77.
Ne güzel gün! Hava ne sıcak, ne serin;
Bir bulut, tozunu siliyor bahçenin;
Bülbül coşmuş, sesleniyor sarı güle:
Şarap iç şarap da yüzüne renk gelsin!
78.
Hayyam, günahım var diye tasalanma,
Bunun için dertlere düşmek boşuna.
Günah olacak ki Tanrı bağışlasın:
Rahmet neye yarar günah olmayınca.
79.
Şarap iç, bire birdir derde tasaya;
Ne bu dünya kalır, ne öteki dünya.
Ne serin ateştir o, ne can dolu su:
Çabuk ol, bulup içemezsin mezarda.
80.
Biz gerçekten bir kukla sahnesindeyiz:
Kuklacı Felek usta, kuklalar da biz.
Oyuna çıkıyoruz birer, ikişer ikişer;
Bitti mi oyun, sandıktayız hepimiz.
81.
hergün diyorum etmeliyim içkiye tövbe
bardaktan dolup taşmış badeye tövbe
lakin bakarım her yana gül mevsimi gelmiş
tanrım edeyim bari diyorum tövbeye tövbe.
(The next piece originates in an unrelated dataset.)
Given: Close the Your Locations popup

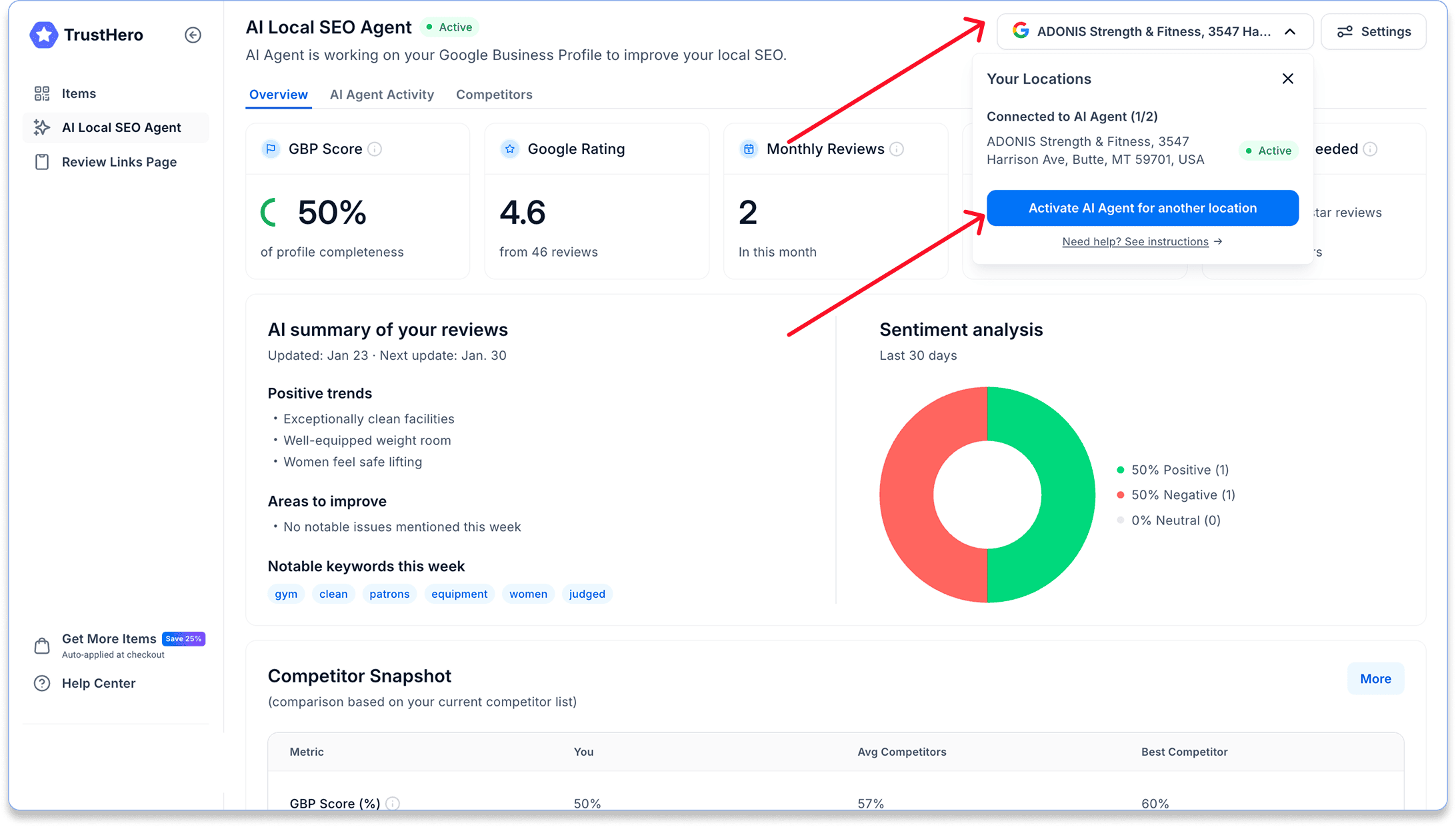Looking at the screenshot, I should [1287, 79].
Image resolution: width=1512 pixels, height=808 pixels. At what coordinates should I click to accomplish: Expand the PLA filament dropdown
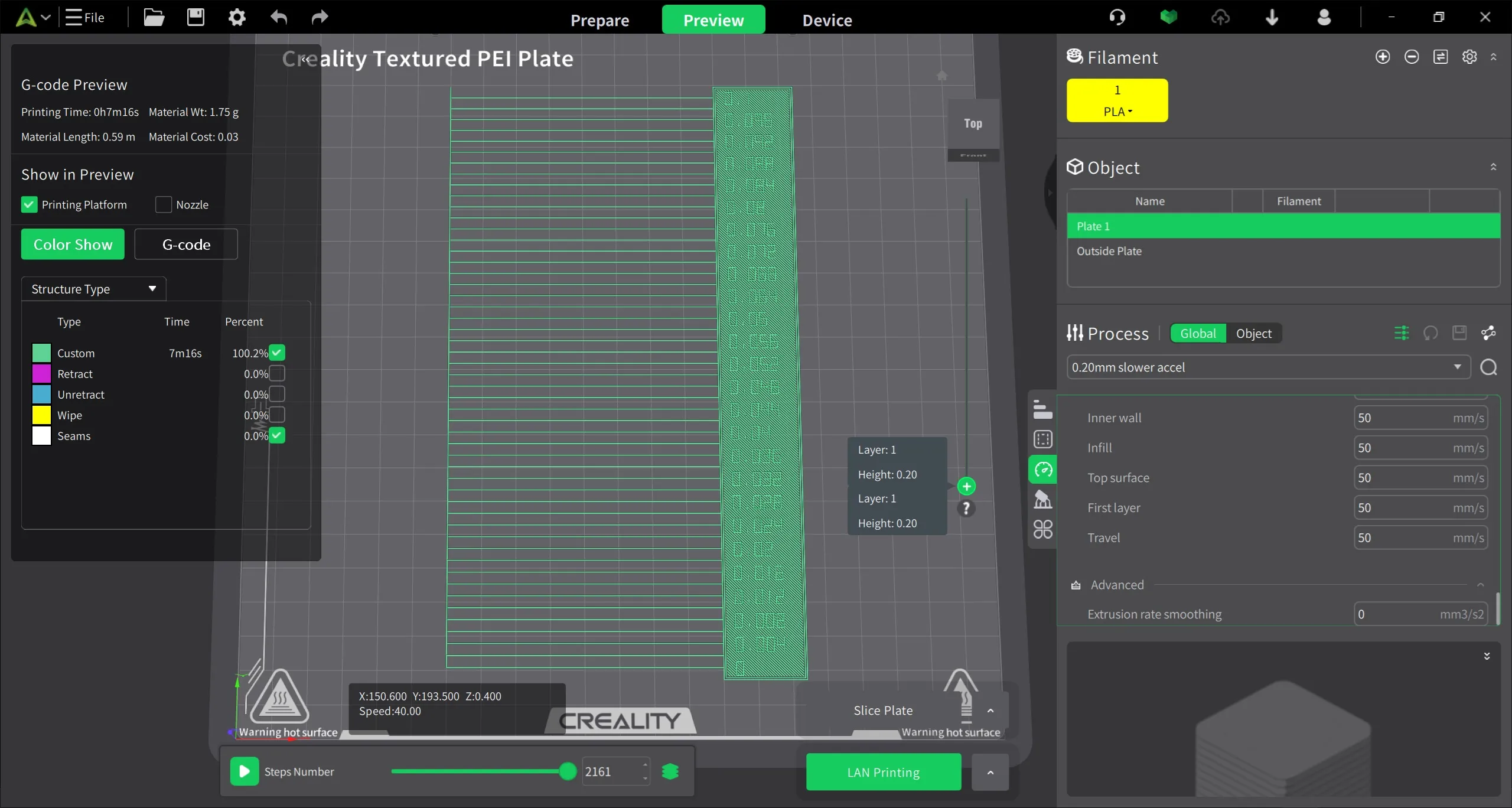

(yanlış hatırlamıyor isem...)
82.
cennette huriler varmış, kara gözlü
içkinin de ordaymış en güzeli
desene biz çoktan cennetlik olmuşuz
bak bir yanda şarap, bir yanda sevgili.
83.
nehirlerinden şarap akacak diyorsun
cennet-i ala meyhanemidir
her mümine 2 huri diyorsun
cennet-i ala kerhanemidir.
84.
Durmadan kurulup dağılan bu yerde
Hiçbir dost arama
Güvenilir bir sığınak hiç
Bırak acı yüreğine konaklasın
Olmaza çare arama
Kimse sana gülmeden
Sen acıya gül, yaşamana bak
86.
şarap sen benim günüm güneşimsin!
öyle bir dolsun ki seninle içim
bir bildik görünce beni sokakta:
ne o şarap, nereye böyle? desin.
87.
dünya birkaç bilgisizin elinde
onlarca her bilgi kendilerinde
üzülme eşşek eşşeği beğenir
hayır var sana kötü demelerinde.
88.
Istıraptan belin büküldüğünde
Dünyanın üzerine ebedi bir gece çöksün istediğinde
Düşün bir çocuğun uykudan uyanışını ...
90.
Düşünce göklerinin baş konağı sevgidir sevgi;
Gençlik destanının baş yaprağı sevgidir sevgi;
Ey sevginin sırlarından habersiz yaşayanlar,
Bilin ki tüm varlığın baş kaynağı sevgidir sevgi.
91.
sen içmiyorsan, içenleri kınama bari:
bırak aldatmacayı, iki yüzlülükleri;
şarap içmem diye övünüyorsun, ama,
yediğin haltlar yanında şarap nedir ki?*
kaynak:hayyam ''bütün dörtlükler'' 1982 baskısı (depoda buldum okuyorum)
92.
ömer hayyam ın bilinen çok rubaisi vardır. internette sağda solda yayınlananlar genelde yalan yada ömer hayyam a ait olmayan rubai lerdir.
93.
ne bilginler geldi, neler buldular !
mumlar gibi dünyaya ışık saldılar.
hangisi yarıp geçti bu karanlığı ?
birer masal söyleyip uyuya kaldılar...
böyle mi güzel anlatılır...
94.
Ey kör! Bu yer ,bu gök,bu yıldızlar boştur boş!
Bırak onu bunu da gönlünü hoş tut hoş!
Şu durmadan kurulup dağılan evrende
Bir nefestir alacağın, o da boştur boş!
95.
benim halimden haber sorarsan.
bir çift sözüm var sana, yürekten:
sevginle gireceğim toprağa,
sevginle çıkacağım topraktan.
96.
ben şarap içiyorum, doğrudur;
aklı olan da beni haklı bulur:
içeceğimi biliyordu tanrı,
içmezsem tanrı yanılmış olur.
97.
dünyada akla değer veren yok madem,
aklı az olanın parası çok madem,
getir şu şarabı, alsın aklımızı:
belki böyle beğenir bizi el alem!
98.
girme şu alçakların hizmetine,
konma sinek gibi pislik üstüne.
iki günde bir somun ye, ne olur!
yüreğinin kanını iç de boyun eğme. ( çok anlamlıdır.)
99.
için temiz olmadıktan sonra
Hacı hoca olmuşsun, kaç para!
Hırka, tespih, post, seccade güzel;
Ama Tanrı kanar mı bunlara?
100.
En iyi cevirisi sabahattin eyuboglu tarafindan yapilanmis.